4. The court will set aside a conveyance if the transaction was unconscionable. Although the doctrine theoretically applies to gifts as well as to contracts, "unconscionability" is generally applied to "bargains."12 Freedom of contract means that older individuals, like other capable adults, are free to make their own bad bargains, and the adequacy of consideration is not generally relevant.An exception to this general rule is made where the bargain is allegedly unconscionable. This argument often arises where the agreement to provide care has been given in addition to a below market value money payment. Where the parties do not assign a money value to the promise to care, the (low) payment stands alone.

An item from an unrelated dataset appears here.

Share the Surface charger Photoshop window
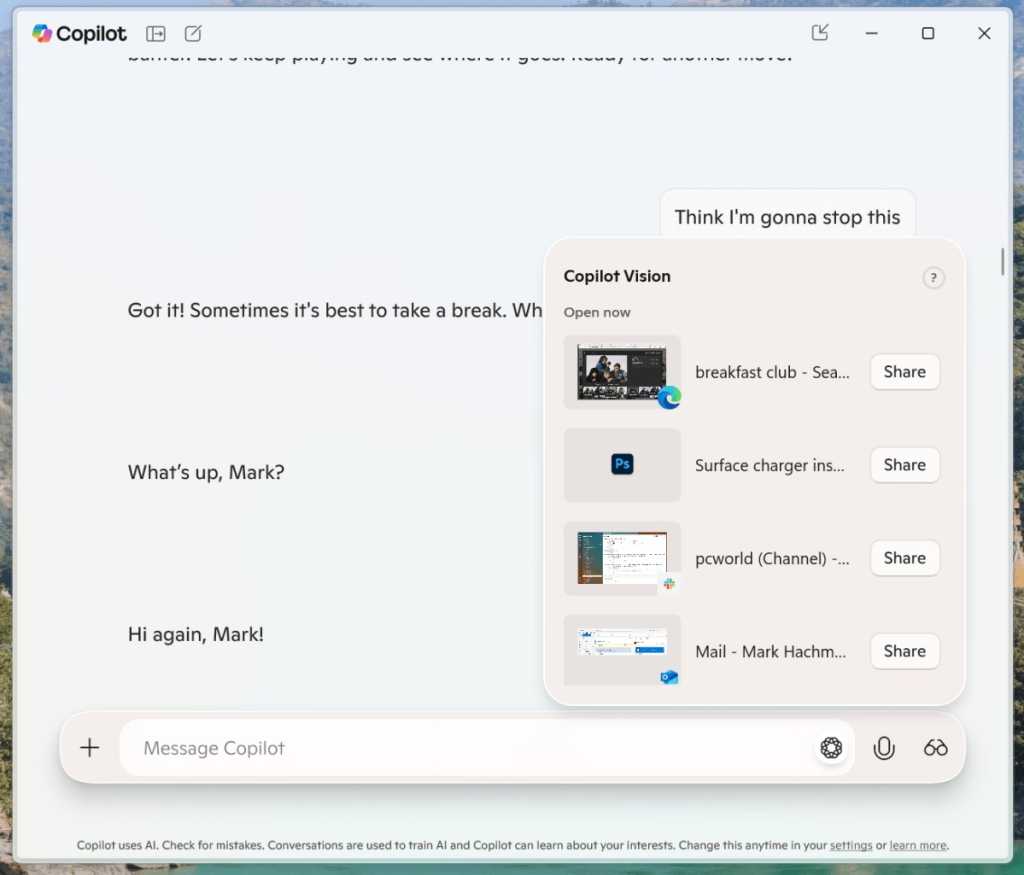point(904,464)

This kind of mixed bargain is a fairly common form of the care agreement.

The court will set aside an unconscionable contract on the grounds that it would be inequitable to let it stand because of the abuse of power and exploitation involved (the unconscionable transaction is sometimes referred to as an "equitable fraud"). Two elements must be shown: that there was an inequality in the position of the parties arising out of the ignorance, distress or incapacity of the weaker party so as to put him or her in the power of the stronger; and that the transaction was substantially unfair (where payment is substantially inadequate). "It is the combination of inequality and improvidence which alone may invoke this jurisdiction."13

Once these elements have been established, a presumption of unconscionability is created, which the stronger party can disprove by showing that the bargain was fair, just and reasonable.14

The emphasis on relationships of power and dependency, and the inequality that can arise from illiteracy and lack of business sophistication, may be especially apposite to transactions involving seniors, and there are many cases in which seniors have sought to have transactions involving money payments set aside on this basis. It will often be possible to characterise the senior as "in the power of" his or her family member. Where the promisor is not a family member, but a friend or neighbour, equality and dependence may also be an issue, where the senior has come to rely on his neighbour for assistance, for example.


Footnotes


1
R.S.B.C. 1996, c. 128, provides that the adult child "is liable to maintain and support a parent having regard to the other responsibilities and liabilities and the reasonable needs of the child."
2
See Appendix.
3
R.S.B.C. 1996, c. 128.
4
But not so as to affect the title of a bona fide purchaser for value. S. 24, R.S.N.B. 1973, c. J-2. The section was first enacted as an Act to Amend the Judicature Act, Acts of the Legislative Assembly of New Brunswick, 1937, c. 20, s.1.
5
"...[E]xcept as to bona fide purchasers for value, lienees, and mortgagees without notice, if, during the life of the grantor, he takes proceedings to annul such conveyance" 8-9-12, Ala. Code 1975.
6
McAdory v. Jones, 260 Ala. 547, 71 So. 2d 526 (1954).
7
See McKay v. Clow, [1941] S.C.R. 643.
8
See Goodman v. Geffen Estate, [1991] 2 S.C.R. 353.
9
Edwards Estate v. Bradley, [1957] S.C.R. 599.
10
McLear v. McLear Estate, [2000] O.J. No. 2570 (Ont. S.C.).
11
See Clarkson v. McCrossen, [1995] B.C.J. No. 542 (C.A.); Wilcox v. Wilcox, [2000] B.C.J. No. 1809 (C.A.).
12
See Snell's Equity (29th ed. at 559).
13
Murphy v. Murphy, [1995] O.J. No. No. 3569 (Gen. Div.).
14
Morrison v. Coast Finance Ltd. et al (1965) 55 D.L.R. (2d) 710 (B.C.C.A.); Harry v. Kreutziger (1978), 9 B.C.L.R. 166 (C.A.). And see Lloyds Bank Ltd. v. Bundy, [1974] 3 All E.R. 757.